**Exercise aim:**
Return only the lines of the listing below that run from the line with "Click inside the Name input field" through the line with "You are a computer-use agent. This", both ends included, exactly as written.

**Listed records:**
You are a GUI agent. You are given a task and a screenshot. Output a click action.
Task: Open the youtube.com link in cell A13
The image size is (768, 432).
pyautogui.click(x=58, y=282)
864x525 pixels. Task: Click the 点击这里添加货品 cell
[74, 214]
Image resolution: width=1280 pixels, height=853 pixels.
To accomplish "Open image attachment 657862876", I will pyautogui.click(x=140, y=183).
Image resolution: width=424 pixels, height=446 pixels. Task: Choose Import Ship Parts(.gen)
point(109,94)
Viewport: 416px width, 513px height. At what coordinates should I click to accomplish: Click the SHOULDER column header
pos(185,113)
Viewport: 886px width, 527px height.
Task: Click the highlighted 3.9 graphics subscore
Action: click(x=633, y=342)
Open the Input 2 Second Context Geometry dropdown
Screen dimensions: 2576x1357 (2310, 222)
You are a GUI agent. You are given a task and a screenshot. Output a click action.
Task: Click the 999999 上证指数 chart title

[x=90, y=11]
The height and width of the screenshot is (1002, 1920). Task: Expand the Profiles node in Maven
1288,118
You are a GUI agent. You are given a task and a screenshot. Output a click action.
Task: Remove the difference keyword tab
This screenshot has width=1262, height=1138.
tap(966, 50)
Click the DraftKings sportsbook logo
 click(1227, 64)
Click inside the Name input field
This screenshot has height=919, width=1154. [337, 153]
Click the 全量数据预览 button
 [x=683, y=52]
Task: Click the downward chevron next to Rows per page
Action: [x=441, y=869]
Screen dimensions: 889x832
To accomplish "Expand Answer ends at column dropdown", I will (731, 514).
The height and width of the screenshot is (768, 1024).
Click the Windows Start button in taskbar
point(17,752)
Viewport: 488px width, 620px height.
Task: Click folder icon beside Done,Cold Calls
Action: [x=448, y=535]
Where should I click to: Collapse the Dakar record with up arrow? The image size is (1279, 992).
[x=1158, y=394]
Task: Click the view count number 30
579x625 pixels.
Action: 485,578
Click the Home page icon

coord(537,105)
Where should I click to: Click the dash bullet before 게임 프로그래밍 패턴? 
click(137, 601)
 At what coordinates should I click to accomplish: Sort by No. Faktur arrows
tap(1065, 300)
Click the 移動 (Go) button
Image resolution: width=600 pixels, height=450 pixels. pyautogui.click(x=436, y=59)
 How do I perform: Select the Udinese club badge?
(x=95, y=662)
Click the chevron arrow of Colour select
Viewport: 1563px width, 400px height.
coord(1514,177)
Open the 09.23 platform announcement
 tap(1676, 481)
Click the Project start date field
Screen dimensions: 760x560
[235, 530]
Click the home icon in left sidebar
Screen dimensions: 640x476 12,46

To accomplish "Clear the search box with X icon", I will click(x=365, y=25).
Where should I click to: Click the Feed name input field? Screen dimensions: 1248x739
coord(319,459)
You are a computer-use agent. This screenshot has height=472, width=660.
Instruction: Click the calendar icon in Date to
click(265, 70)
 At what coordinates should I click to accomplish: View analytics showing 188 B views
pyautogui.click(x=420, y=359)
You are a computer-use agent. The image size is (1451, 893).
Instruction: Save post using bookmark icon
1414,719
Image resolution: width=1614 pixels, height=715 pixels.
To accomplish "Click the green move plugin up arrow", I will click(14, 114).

**Task answer:**
Click inside the Name input field
This screenshot has height=919, width=1154. [337, 153]
Click the 全量数据预览 button
 [x=683, y=52]
Task: Click the downward chevron next to Rows per page
Action: [x=441, y=869]
Screen dimensions: 889x832
To accomplish "Expand Answer ends at column dropdown", I will (731, 514).
The height and width of the screenshot is (768, 1024).
Click the Windows Start button in taskbar
point(17,752)
Viewport: 488px width, 620px height.
Task: Click folder icon beside Done,Cold Calls
Action: [x=448, y=535]
Where should I click to: Collapse the Dakar record with up arrow? The image size is (1279, 992).
[x=1158, y=394]
Task: Click the view count number 30
579x625 pixels.
Action: 485,578
Click the Home page icon

coord(537,105)
Where should I click to: Click the dash bullet before 게임 프로그래밍 패턴? 
click(137, 601)
 At what coordinates should I click to accomplish: Sort by No. Faktur arrows
tap(1065, 300)
Click the 移動 (Go) button
Image resolution: width=600 pixels, height=450 pixels. pyautogui.click(x=436, y=59)
 How do I perform: Select the Udinese club badge?
(x=95, y=662)
Click the chevron arrow of Colour select
Viewport: 1563px width, 400px height.
coord(1514,177)
Open the 09.23 platform announcement
 tap(1676, 481)
Click the Project start date field
Screen dimensions: 760x560
[235, 530]
Click the home icon in left sidebar
Screen dimensions: 640x476 12,46

To accomplish "Clear the search box with X icon", I will click(x=365, y=25).
Where should I click to: Click the Feed name input field? Screen dimensions: 1248x739
coord(319,459)
You are a computer-use agent. This screenshot has height=472, width=660.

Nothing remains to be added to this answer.